* **Action item**: Give the number of lines below that contain the string "computer", and no other text.

* **Stored data**:
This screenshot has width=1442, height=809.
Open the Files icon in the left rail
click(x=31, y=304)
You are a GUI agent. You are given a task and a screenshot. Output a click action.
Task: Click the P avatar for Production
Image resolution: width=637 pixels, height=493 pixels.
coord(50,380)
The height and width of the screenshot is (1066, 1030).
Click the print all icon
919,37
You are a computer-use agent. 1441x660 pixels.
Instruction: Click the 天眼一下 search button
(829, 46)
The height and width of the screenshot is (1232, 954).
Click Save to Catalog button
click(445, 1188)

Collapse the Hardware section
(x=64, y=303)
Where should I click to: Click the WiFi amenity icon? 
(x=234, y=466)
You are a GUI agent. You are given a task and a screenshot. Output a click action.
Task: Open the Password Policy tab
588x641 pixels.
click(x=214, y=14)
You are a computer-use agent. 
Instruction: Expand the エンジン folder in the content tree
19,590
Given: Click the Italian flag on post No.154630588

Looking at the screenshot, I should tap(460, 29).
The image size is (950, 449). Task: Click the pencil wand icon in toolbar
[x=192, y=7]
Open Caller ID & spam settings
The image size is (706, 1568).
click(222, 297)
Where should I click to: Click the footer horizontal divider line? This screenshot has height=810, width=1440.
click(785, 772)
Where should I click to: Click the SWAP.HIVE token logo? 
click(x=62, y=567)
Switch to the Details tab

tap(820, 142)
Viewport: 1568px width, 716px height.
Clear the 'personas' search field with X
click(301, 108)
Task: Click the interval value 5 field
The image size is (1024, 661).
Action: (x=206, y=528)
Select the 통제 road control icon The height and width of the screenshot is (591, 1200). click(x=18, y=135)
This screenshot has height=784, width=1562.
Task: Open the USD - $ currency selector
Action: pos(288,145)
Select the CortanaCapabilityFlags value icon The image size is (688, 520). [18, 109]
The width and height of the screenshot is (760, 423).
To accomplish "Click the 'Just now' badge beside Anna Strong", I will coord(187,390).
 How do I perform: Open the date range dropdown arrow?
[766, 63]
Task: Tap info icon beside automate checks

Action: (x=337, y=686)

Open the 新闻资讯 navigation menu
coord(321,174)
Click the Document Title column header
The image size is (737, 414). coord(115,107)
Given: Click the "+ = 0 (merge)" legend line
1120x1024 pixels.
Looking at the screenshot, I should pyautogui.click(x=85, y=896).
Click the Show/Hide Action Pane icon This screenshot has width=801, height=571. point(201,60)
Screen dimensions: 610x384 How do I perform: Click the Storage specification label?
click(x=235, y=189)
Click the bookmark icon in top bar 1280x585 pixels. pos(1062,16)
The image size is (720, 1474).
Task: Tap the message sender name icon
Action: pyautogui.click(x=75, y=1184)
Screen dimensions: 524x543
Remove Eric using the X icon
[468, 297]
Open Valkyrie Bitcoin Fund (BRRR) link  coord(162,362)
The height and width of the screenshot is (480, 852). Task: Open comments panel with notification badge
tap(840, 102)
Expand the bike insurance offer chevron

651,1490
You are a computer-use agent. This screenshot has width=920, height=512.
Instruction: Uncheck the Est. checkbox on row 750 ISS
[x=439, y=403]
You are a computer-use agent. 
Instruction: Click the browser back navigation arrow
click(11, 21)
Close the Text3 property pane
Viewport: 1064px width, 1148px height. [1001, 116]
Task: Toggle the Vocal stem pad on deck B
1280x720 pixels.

* **Result of the exercise**: 4